-- Exercise goal --
Reproduce all the lines below exactly and omit the images.
*** Information ***
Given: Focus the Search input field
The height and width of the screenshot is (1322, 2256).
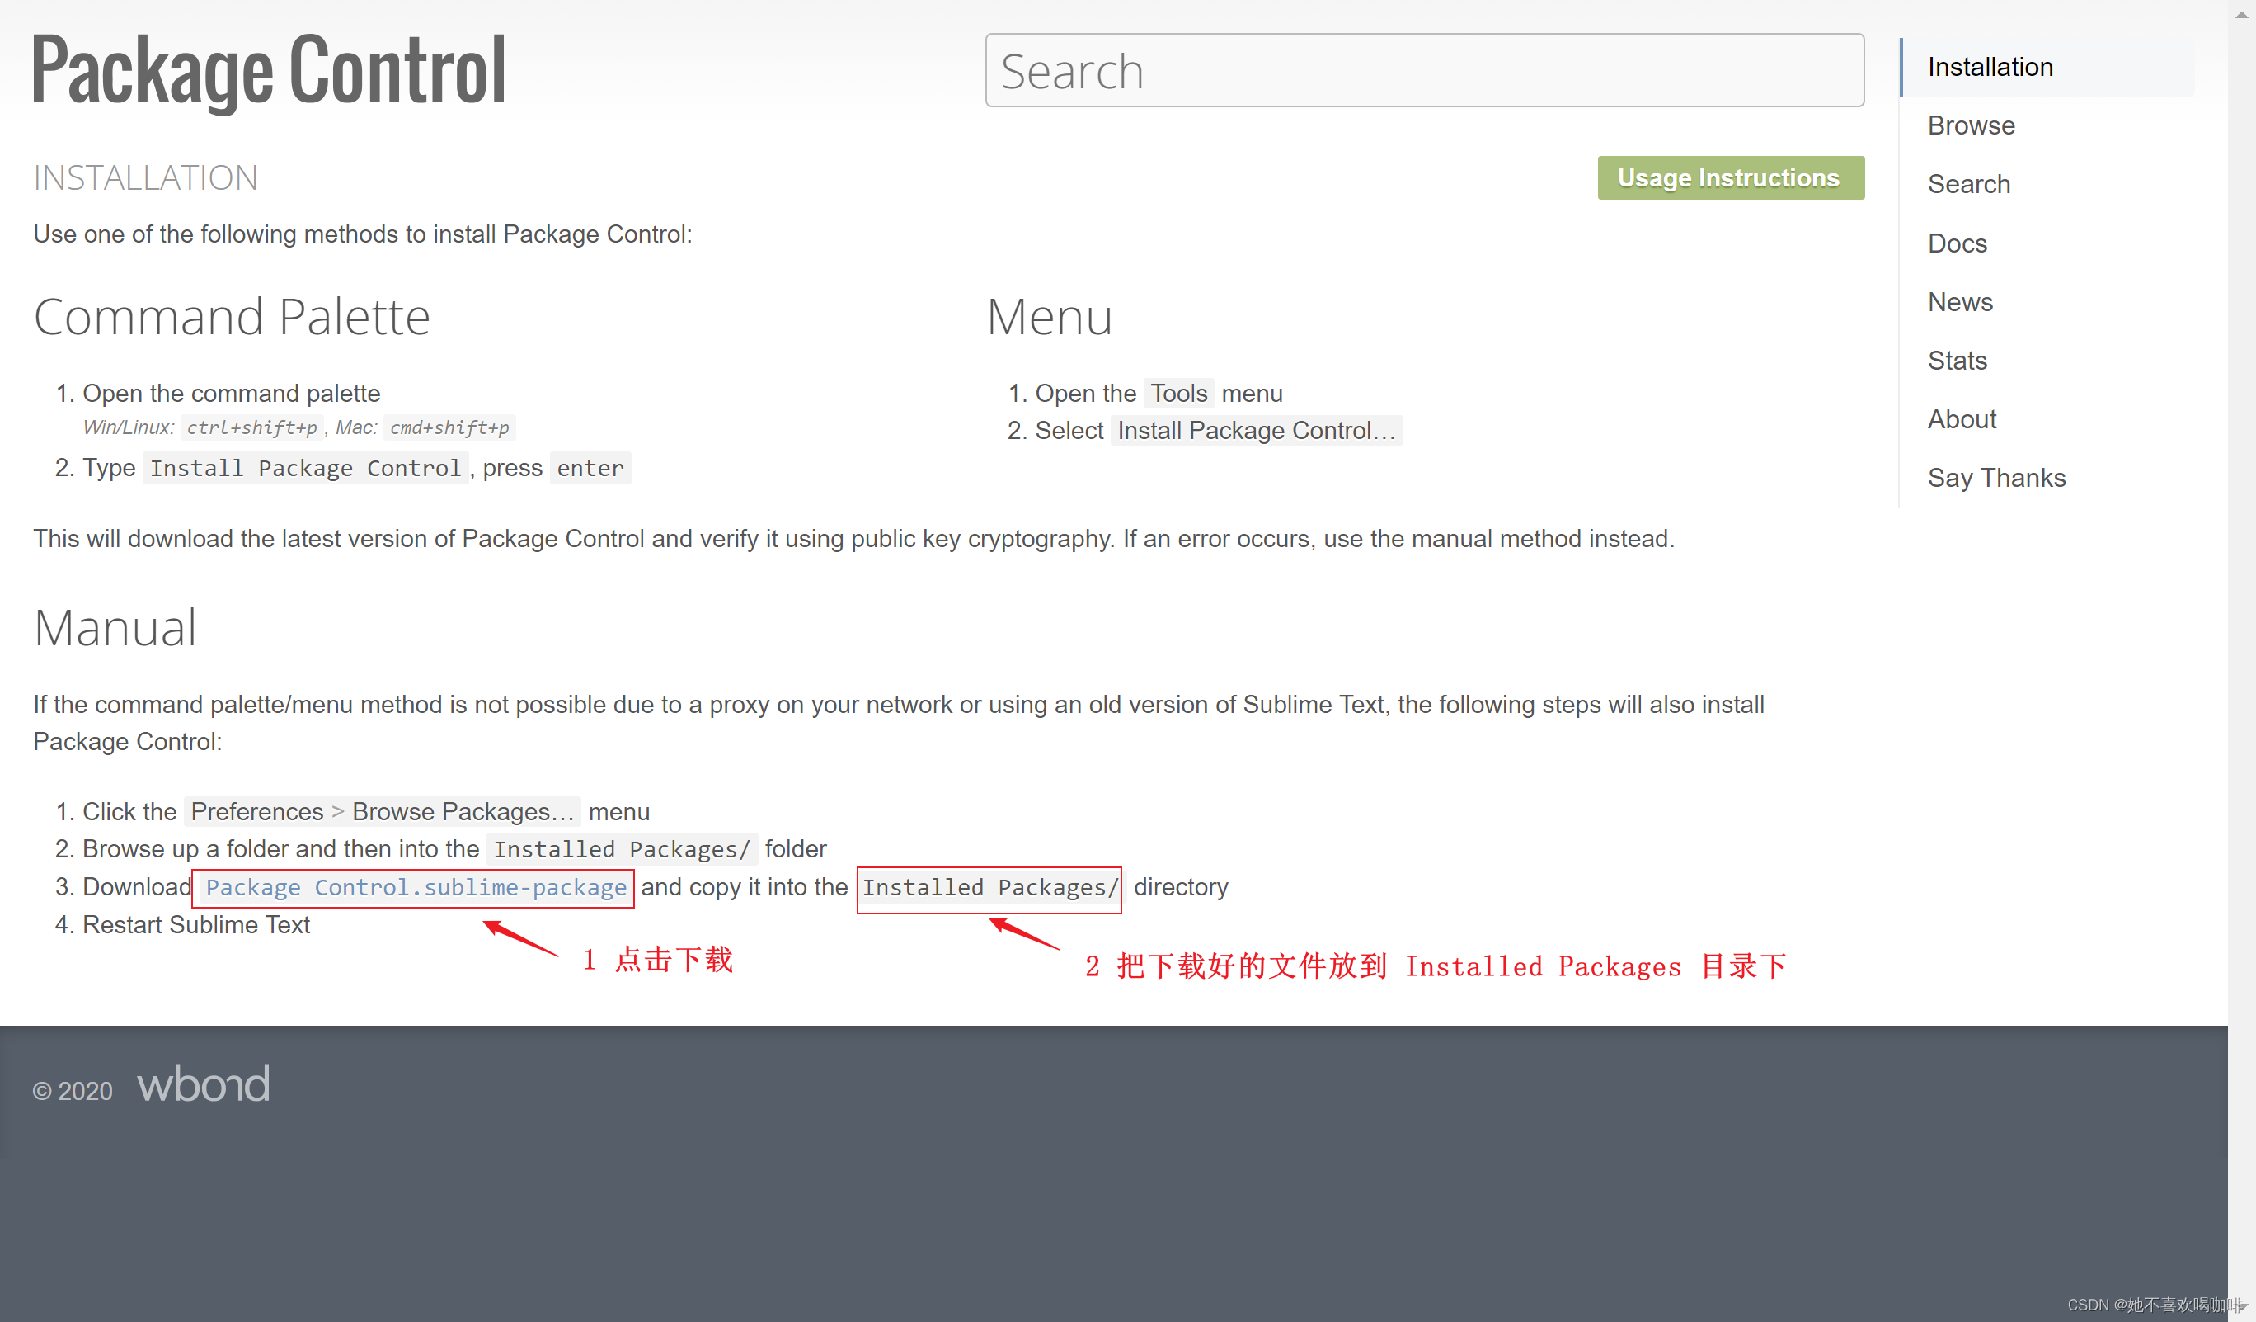Looking at the screenshot, I should (x=1423, y=71).
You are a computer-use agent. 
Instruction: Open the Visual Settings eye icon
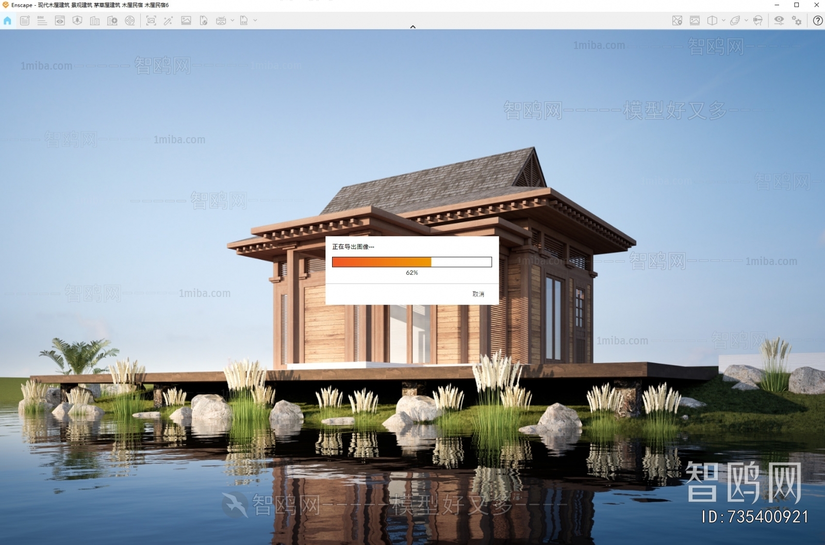pyautogui.click(x=779, y=21)
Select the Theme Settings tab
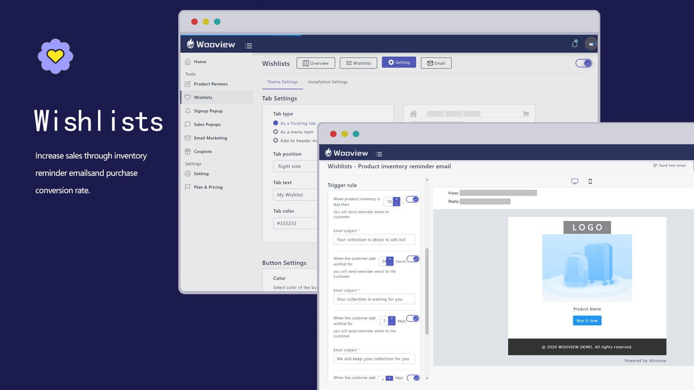 [x=282, y=81]
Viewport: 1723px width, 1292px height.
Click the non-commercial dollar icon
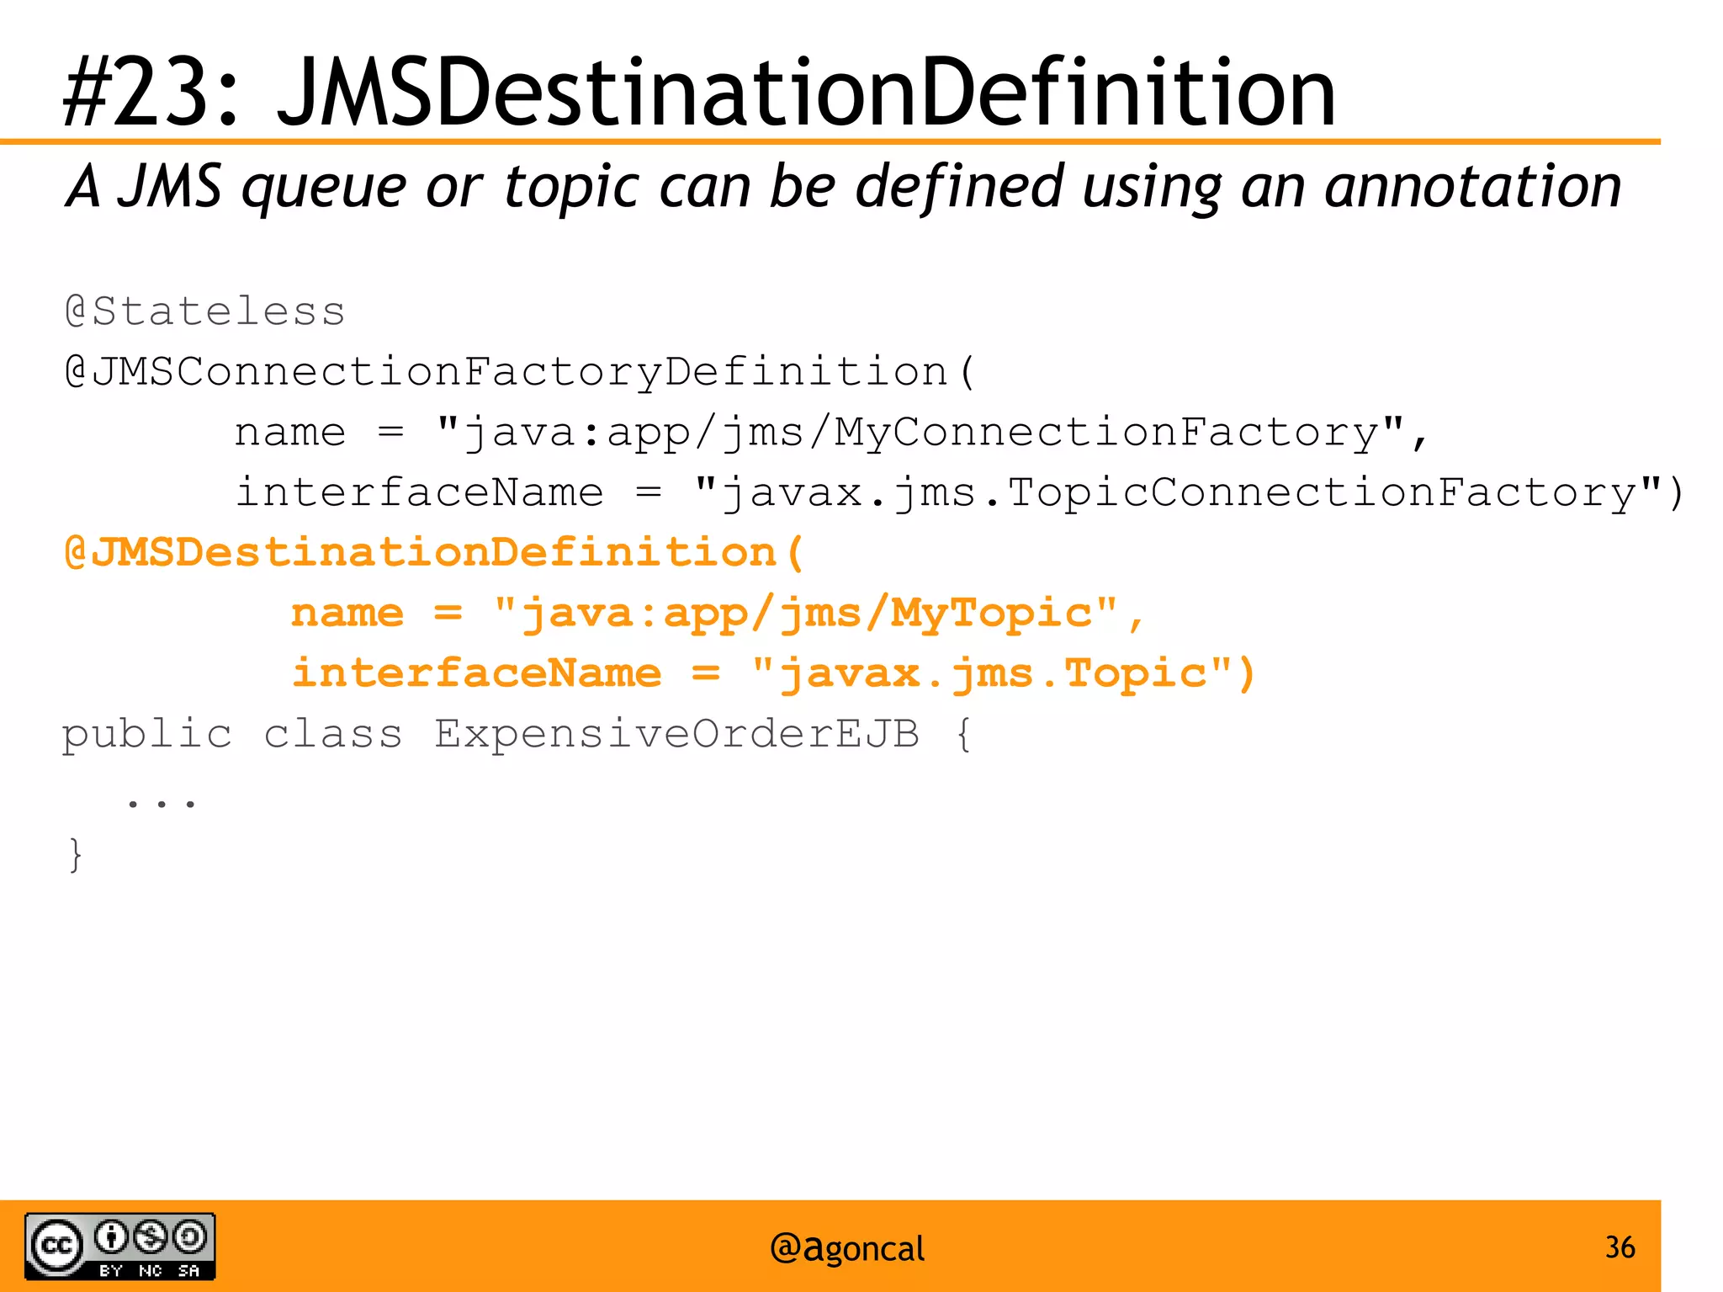[151, 1236]
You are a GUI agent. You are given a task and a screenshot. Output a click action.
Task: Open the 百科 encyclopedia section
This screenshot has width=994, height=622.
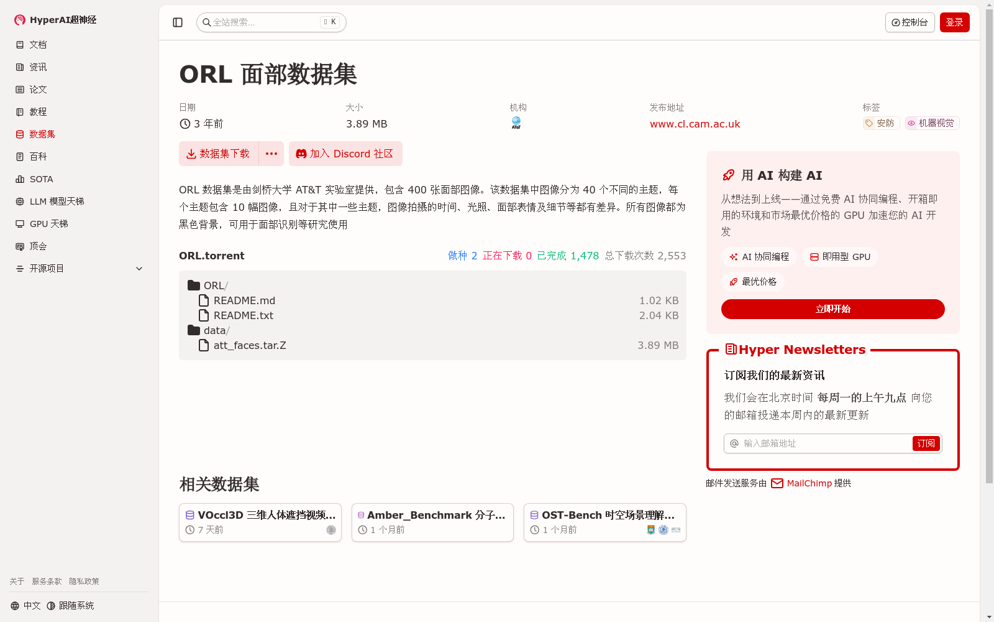point(37,156)
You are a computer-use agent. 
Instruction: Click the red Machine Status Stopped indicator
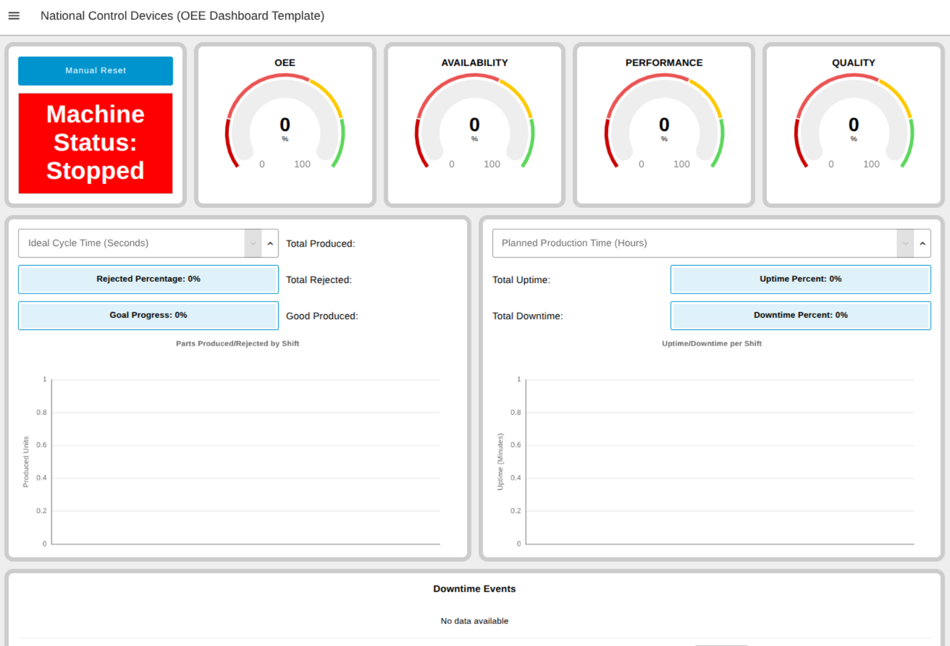95,143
***
-- Answer to the exercise --
Given: Focus the Search input field
The height and width of the screenshot is (1322, 2256).
Looking at the screenshot, I should (x=1423, y=71).
You are a computer-use agent. 
Instruction: Open the Visual Settings eye icon
pyautogui.click(x=779, y=21)
Select the Theme Settings tab
 [x=282, y=81]
Viewport: 1723px width, 1292px height.
Click the non-commercial dollar icon
[151, 1236]
You are a GUI agent. You are given a task and a screenshot. Output a click action.
Task: Open the 百科 encyclopedia section
This screenshot has width=994, height=622.
point(37,156)
You are a computer-use agent. 
Instruction: Click the red Machine Status Stopped indicator
95,143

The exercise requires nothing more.